Tem gente que lê melhor no trabalho para fazer um melhor uso do tempo profissional, tem pessoas que gostam de ler em situações de espera que eu chamo de buffer, tem pessoas que tem um lugar específico para ler como o próprio escritório pessoal ou ao ar livre.

Pessoalmente eu gosto de utilizar situações de espera para as minhas leituras.

E aqui vale tudo: Corrida no Uber, sala de espera de aeroporto, voô, ônibus. Esses tipos de situações geralmente são momentos “mortos” em que grande parte das vezes a socialização não vai acontecer mesmo, e o tempo vai ser perdido de qualquer maneira; então eu tento capitalizar em cima nesses momentos.

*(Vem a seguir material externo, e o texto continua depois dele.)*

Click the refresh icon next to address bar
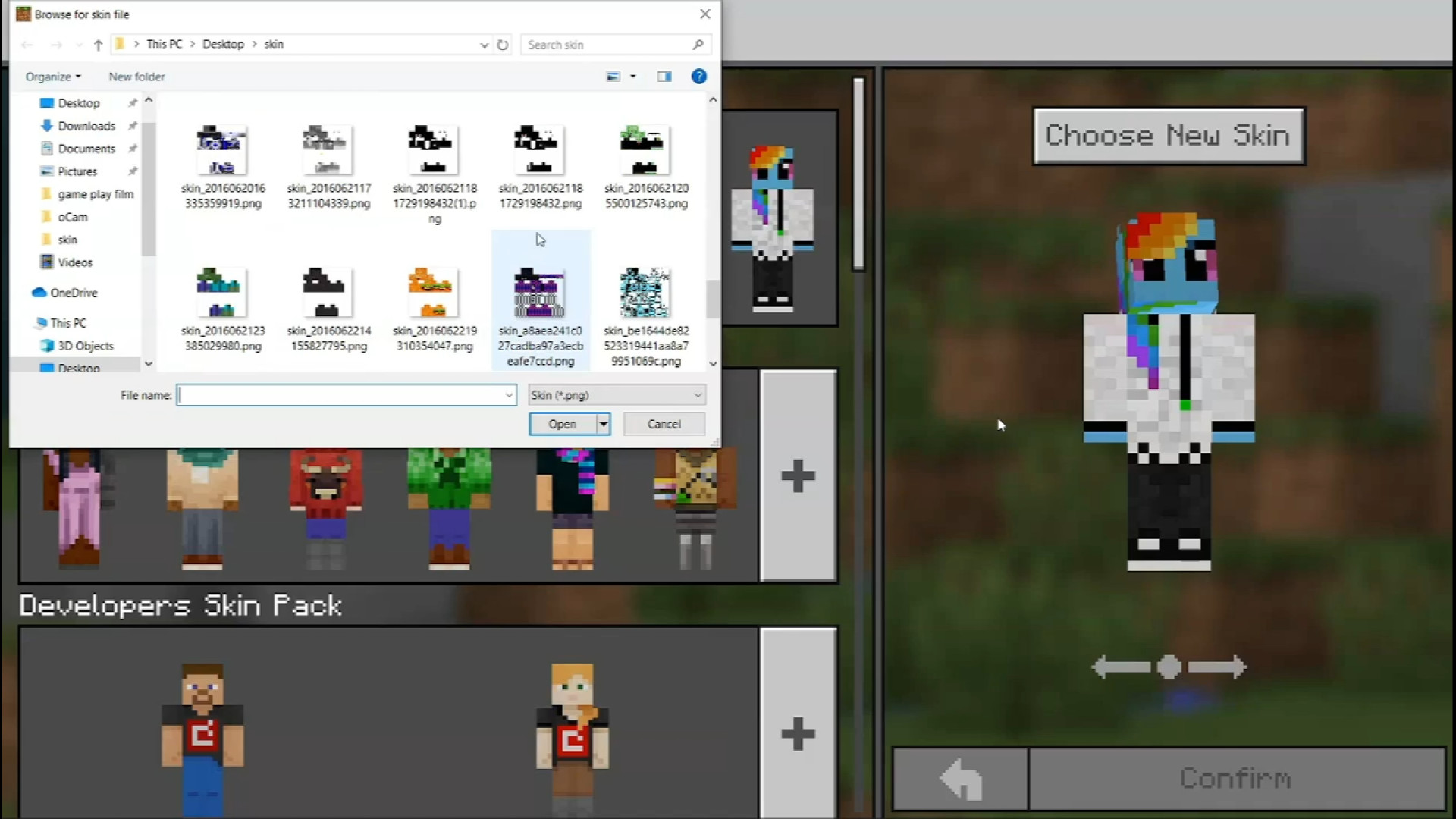This screenshot has height=819, width=1456. [503, 45]
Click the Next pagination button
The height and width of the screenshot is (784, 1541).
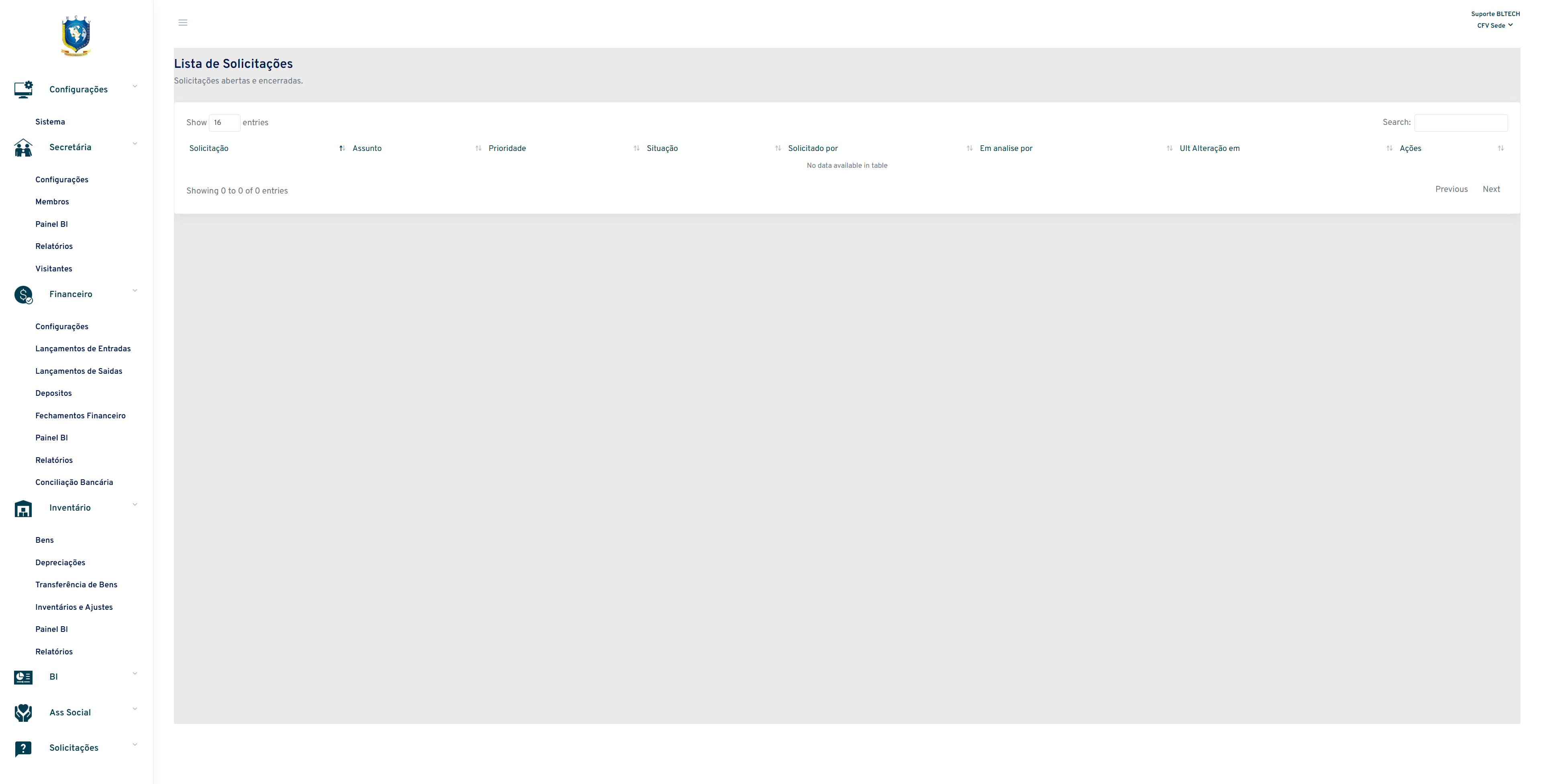click(x=1491, y=189)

Contudo, eu tenho um dia específico da semana em que eu faço as minhas leituras e é algo que pra mim é algo que eu tento manter uma consistência quase que religiosa. Faça chuva faça sol eu vou ler nesse dia da semana, nem se for por 25 minutos. Eu já fiz leituras em sala de delegacia, festa de aquecimento para casamento, salão de espera de maternidade, durante vigilia noturna de funeral, no meio da praia, e em festa de aniversário de criança!

A minha inspiração para isso veio totalmente do Jerry Seinfeld e o seu método chamado “Não quebre a corrente”.

Isso me ajuda a criar um hábito de uma maneira simples e para manter a disciplina é muito simples. Independentemente do meu estado de espírito ou disposição eu vou ler nesse dia da semana.

Eu definitivamente não recomendo uma agenda tão restrita quanto essa devido ao fato de que isso demanda um entendimento familiar e social muito alto dependendo da relação.

Conferências

Eu tenho uma separação bem clara das conferências em níveis. E aqui eu não coloco em termos qualitativos em si, mas por um grau de prioridade em termos de leitura e acompanhamento. Eu não sigo índice H ou qualquer tipo de lista pré-construída pela comunidade acadêmica, devido ao fato de que eu tenho interesses distintos.

Atualmente eu tenho 3 níveis:

Nível 1 Eventos os quais eu acompanho ativamente as datas e no momento que os proceedings são divulgados eu já tento ler o mais rápido possível se for algo relacionado ao trabalho ou alguma pesquisa pessoal. Na maioria das vezes vão ser periódicos com trabalhos mais aplicados.

Nível 2 Esses eventos são aqueles que têm uma relevância relativamente alta no mainstream e
que tem boas linhas editoriais. Eu tento acompanhar na medida do possível.

Nível 3 Aqui são todos os outros em que eu pesquiso somente algo realmente acionável ou alguma ideia interessante que acabou passando batido nos níveis acima. Tem alguns periódicos mais de áreas adjacentes ou teóricos.

Importante salientar que esses são critérios muito pessoais e que eu demorei um tempo para chegar nesses critérios.

Um exemplo disso é que óbvio que a NeurIPS e a CVPR são as melhores conferências dentro de Deep Learning e Visão Computacional, mas no meu caso grande parte dos trabalhos que saem lá no meu critério são muito mais informacionais (SOTA, etc) do que algo que eu posso usar no dia-dia como a RecSys em que toda edição eu tenho uma tonelada de papers para revisar pois impacta diretamente o meu dia-dia.

E os eventos de mercado?

Com o esvaziamento técnico dos eventos da InfoQ e com o fim dos eventos da O’Reilly, os eventos de mercado que mais me interessam os da Linux Fundation; em especial a Kubecon.

Mas pessoalmente eu confesso que cada dia menos eventos me chamam a atenção, mas isso é tema para outro post.